China will start a trial next week that will allow brokerages to borrow stocks for clients wishing to conduct short selling, the China Securities Journal reported.
Brokerages can also borrow money on behalf of clients for margin financing, the newspaper reported today, without saying where it got the information. Twenty-five securities companies will participate in the test, along with the stock exchange, fund management companies and China Securities Finance Co., which was set up as an agency to provide funds and stocks for brokerages’ short selling and margin trading. The journal is a publication affiliated with the official Xinhua News Agency.
“This will help brokerages to expand their margin financing and short selling businesses,” said Wu Kan, a Shanghai-based fund manager at Dazhong Insurance Co., which oversees $285 million. “With a system in place, brokerages now can borrow money and stocks from other financial institutions to meet clients’ needs.”
Guo Shuqing, who was appointed chairman of the China Securities Regulatory Commission in October, wants to expand the scope of brokerages’ businesses as part of his drive to bolster the nation’s stock market.
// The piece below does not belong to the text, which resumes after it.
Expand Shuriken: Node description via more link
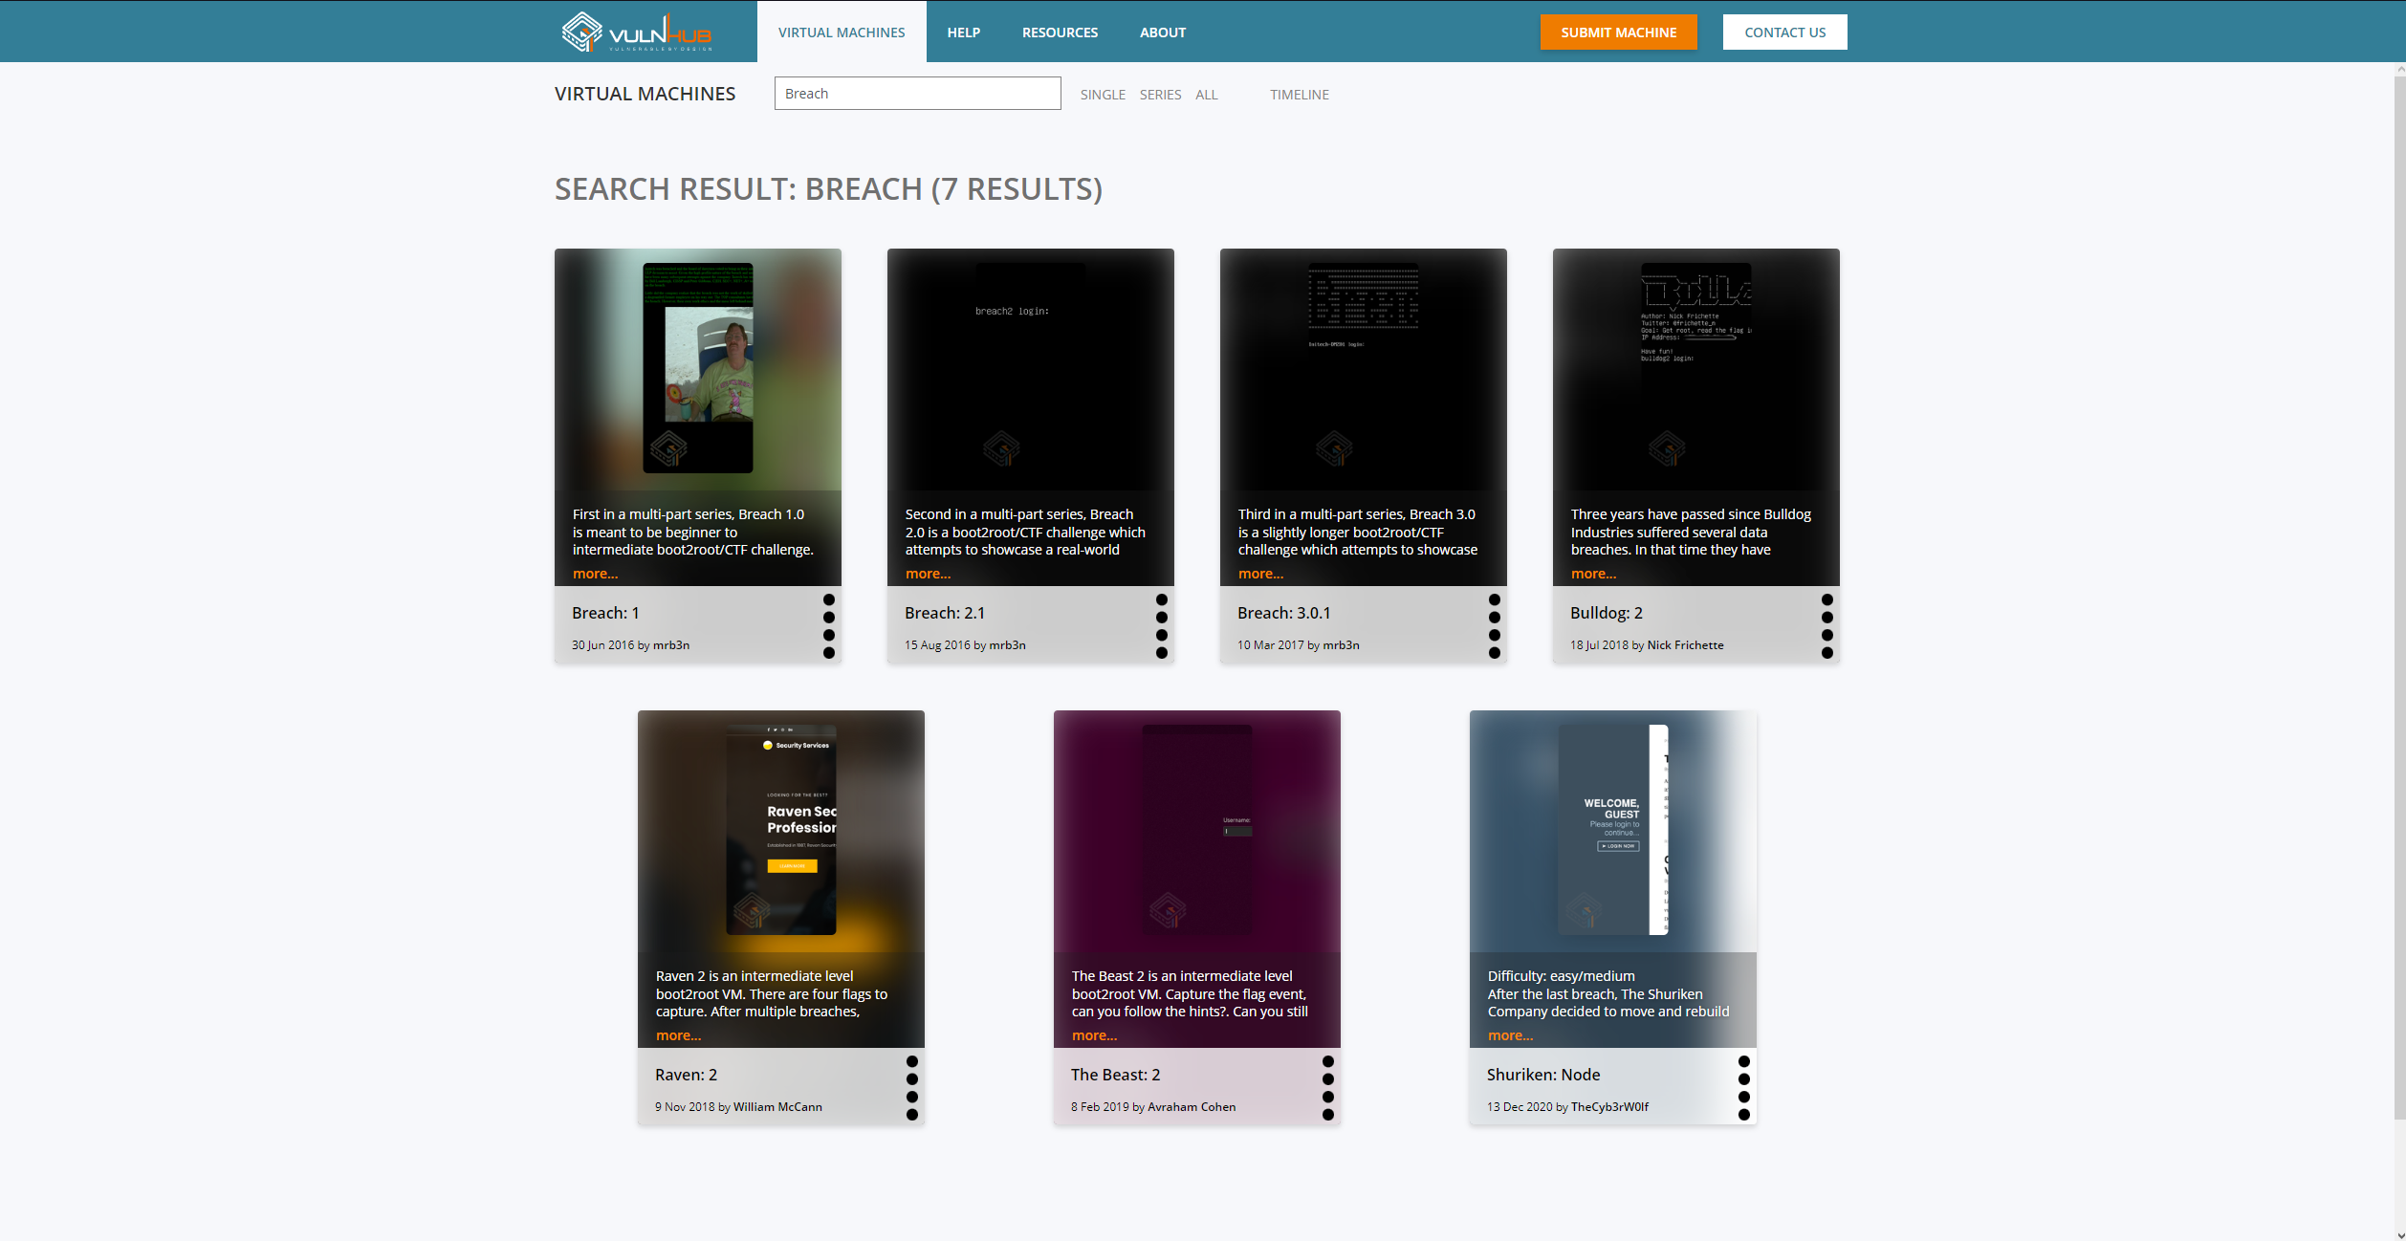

China’s benchmark Shanghai Composite Index has climbed 6.9 percent in 2012 after slumping combined 33 percent over the past two years.
China broadened the securities eligible for margin trading and short sales in December to include stocks in the Shanghai Stock Exchange 180 Index and four open-ended exchange-traded funds including the China 50 ETF.
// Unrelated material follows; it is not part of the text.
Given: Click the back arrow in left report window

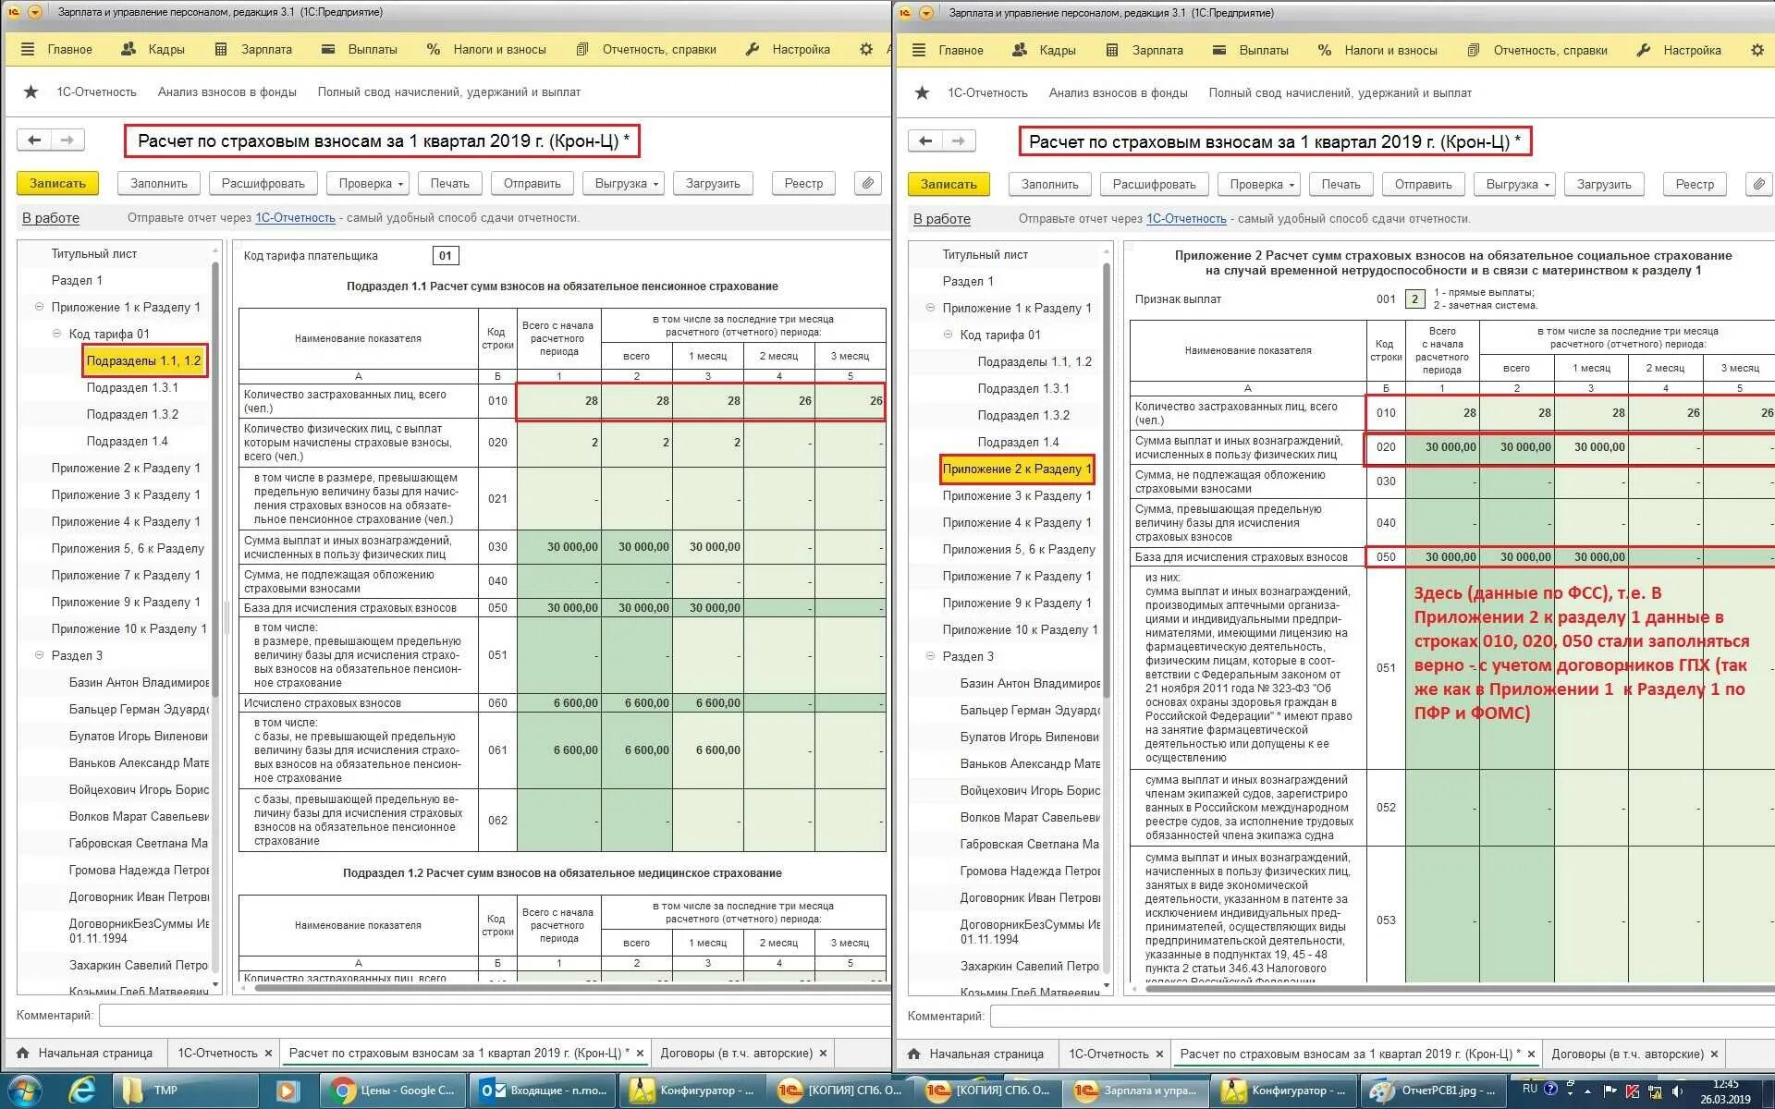Looking at the screenshot, I should click(x=34, y=140).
The securities regulator has approved 25 brokerages to start trials of margin trading and short selling since January 2010. Citic Securities Co., GF Securities Co. and Haitong Securities Co. are among the first batch to start the business.
Citic Securities, the biggest listed broker, rose 2.2 percent to 13.10 yuan at 10:53 a.m. in Shanghai, while Haitong gained 1.9 percent to 10 yuan. Short selling is the sale of borrowed shares with the hope of profiting when they fall. Previously, brokerages were only allowed to lend stocks on their own books.
China may allow brokerages to borrow as much as 90 billion yuan ($14.2 billion) to fund their margin trading and short selling, according to calculations based on the securities regulator’s proposal.
China Securities Finance would set aside 10 percent of its annual profit as reserves to hedge against operational losses, according to a draft posted on China Securities Regulatory Commission’s website in August last year. The ceiling for short-selling is 5 percent of a certain equity’s total market value, while the ceiling for margin trading is 10 percent, according to the draft.